Thursday, October 12, 2017

Deaths in Puerto Rico Disaster

Of course death is not the only measure of the severity of a natural disaster, but even if that's your only yardstick, it's worse in Puerto Rico than you're being told. (Dolt 45 famously compared 16 deaths in Puerto Rico to the thousands in New Orleans during Katrina as if to say Hurricane Maria was nothing.)
At Vox, we decided to compare what the government has been saying with other reports of deaths from the ground. We searched Google News for reports of deaths in English and Spanish media from Puerto Rico since Hurricane Maria. We found reports of a total of 81 deaths linked directly or indirectly to the hurricane. Of those, 45 were the deaths certified by the government. The remaining 36 deaths were confirmed by local public officials or funeral directors, according to the reports. We also found another 450 reported deaths, most of causes still unknown, and reports of at least 69 people still missing.

  Vox
And I'll wager that there will be even more as a result of water-borne bacterial infections that don't get treated.
Indeed, as each day passes, Puerto Ricans on the island without clean water are becoming more susceptible to disease, says Andrea Dunne-Sosa, who is overseeing a medical relief team from Project HOPE, which deployed to the island after the storm.

[...]

At a Sunday news conference, Karixia Ortiz, press officer for the Department of Public Safety, said that “every death must be confirmed by the Institute of Forensic Science, which means either the bodies have to be brought to San Juan to do an autopsy or a medical examiner must be dispatched to the local municipality to verify the death,” according to an audio recording obtained by Huffington Post.

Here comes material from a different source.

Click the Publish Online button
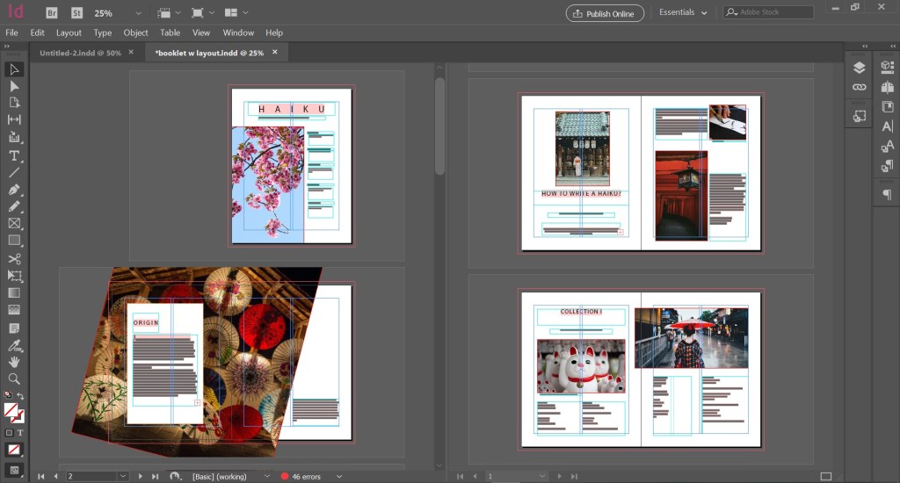This screenshot has height=483, width=900. 605,13
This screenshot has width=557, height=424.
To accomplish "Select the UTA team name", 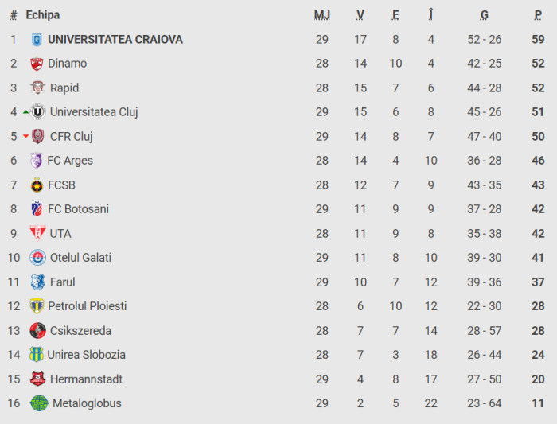I will 60,234.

John Mutter, a disaster researcher at Columbia University who studied the death toll in the aftermath of Hurricane Katrina, says he’s skeptical of this methodology. “This is the way to go about it if you want to come up with smallest number possible,” he said, adding he suspects the death toll in Puerto Rico from Maria should already be in the hundreds based on what’s known about the conditions on the ground.

[...]

According to El Vocero newspaper, 350 bodies are being stored at the Institute of Forensic Sciences (equivalent to the state medical examiner's office), many of which are still awaiting autopsies. In the report, Héctor Pesquera, secretary of the Puerto Rico Department of Public Safety, did not say how many, if any, of the cadavers were there before the storm.
Undoubtedly relatively few.
(On Sunday, Pesquera denied claims that there was a backlog of unexamined bodies.)
Somebody had a talk with Mr. Pesquera.
Meanwhile, the situation on the ground remains life-threatening in some areas. And reporters and first responders are continuing to paint a much more aggressive picture about life and death on the island.

[...]

The ideal way to calculate the death toll from the storm, [Mutter] says, is to count all the deaths in the time since the event, and then compare that number to the average number of deaths in the same time period from previous years. Subtract the average number from the current number and that’s the death toll.